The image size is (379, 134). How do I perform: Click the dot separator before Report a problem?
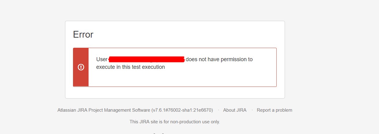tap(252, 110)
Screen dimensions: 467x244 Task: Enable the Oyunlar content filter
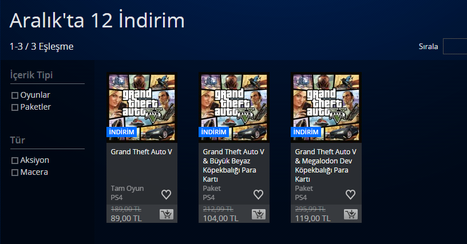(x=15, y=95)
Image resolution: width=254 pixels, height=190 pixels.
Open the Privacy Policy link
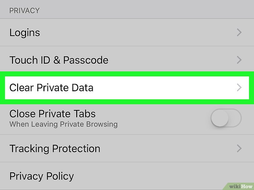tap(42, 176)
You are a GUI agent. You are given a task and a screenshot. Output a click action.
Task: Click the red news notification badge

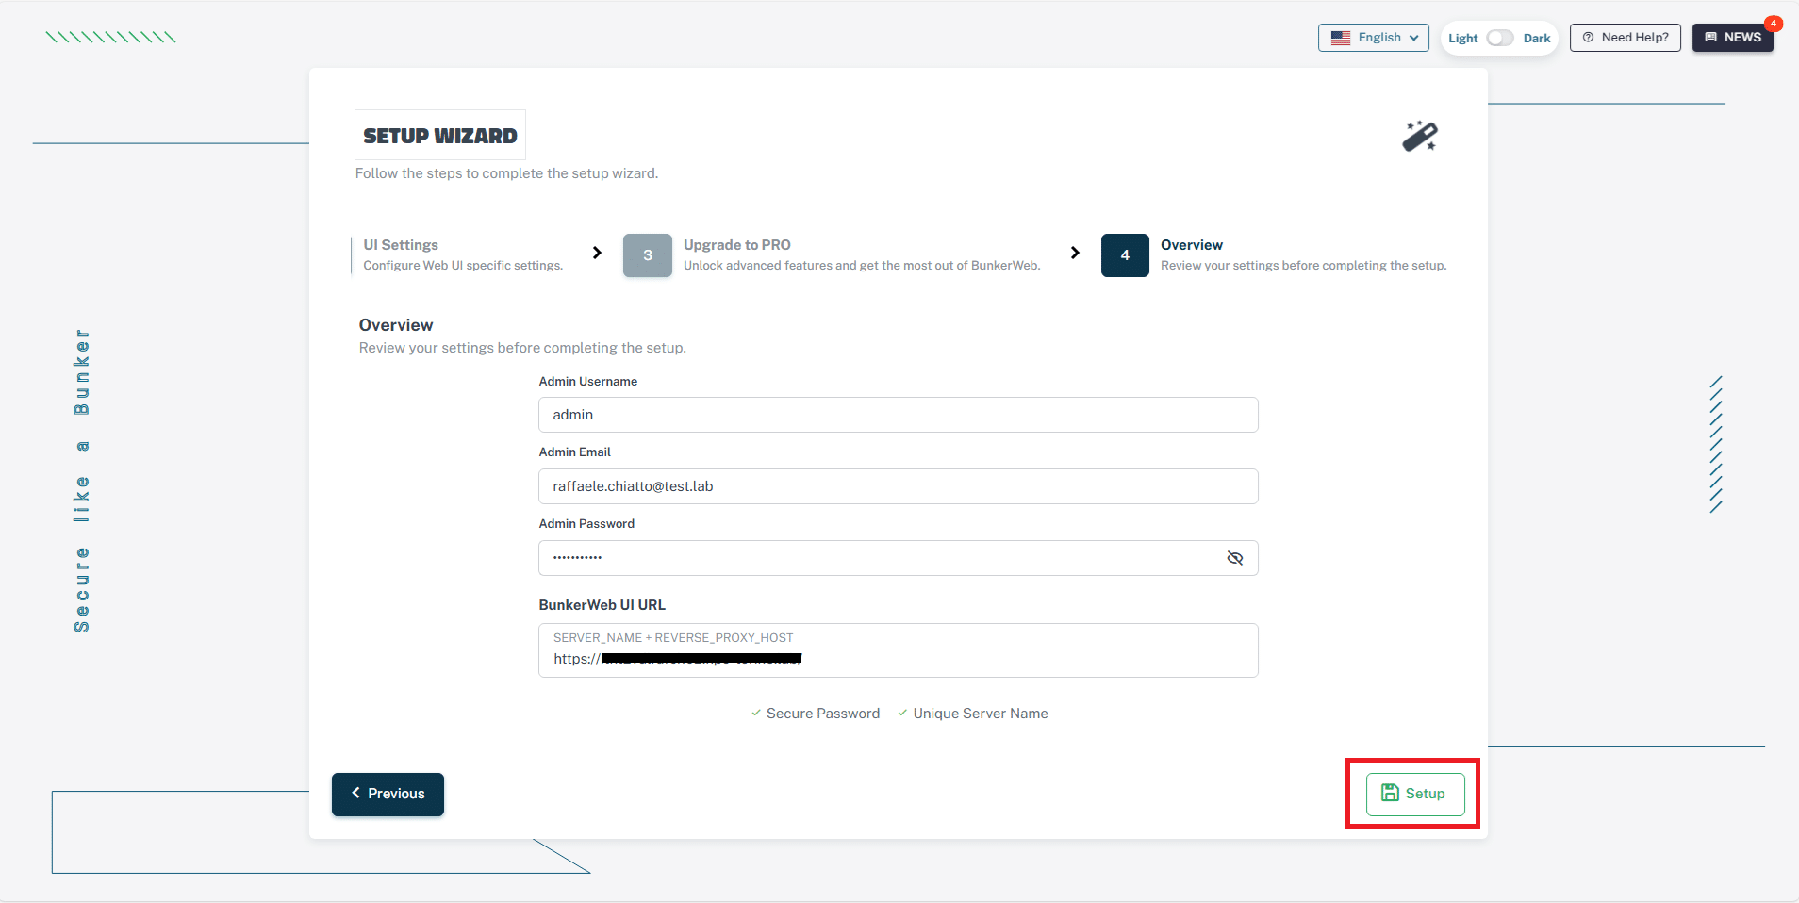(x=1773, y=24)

-*-

> **What you are asked to do**
Quote every one of the records above word for word, leaving the pictures out of your answer.

> **Completed exercise**
The image size is (379, 134). How do I perform: Click the dot separator before Report a problem?
tap(252, 110)
Screen dimensions: 467x244 Task: Enable the Oyunlar content filter
(x=15, y=95)
Image resolution: width=254 pixels, height=190 pixels.
Open the Privacy Policy link
tap(42, 176)
You are a GUI agent. You are given a task and a screenshot. Output a click action.
Task: Click the red news notification badge

(x=1773, y=24)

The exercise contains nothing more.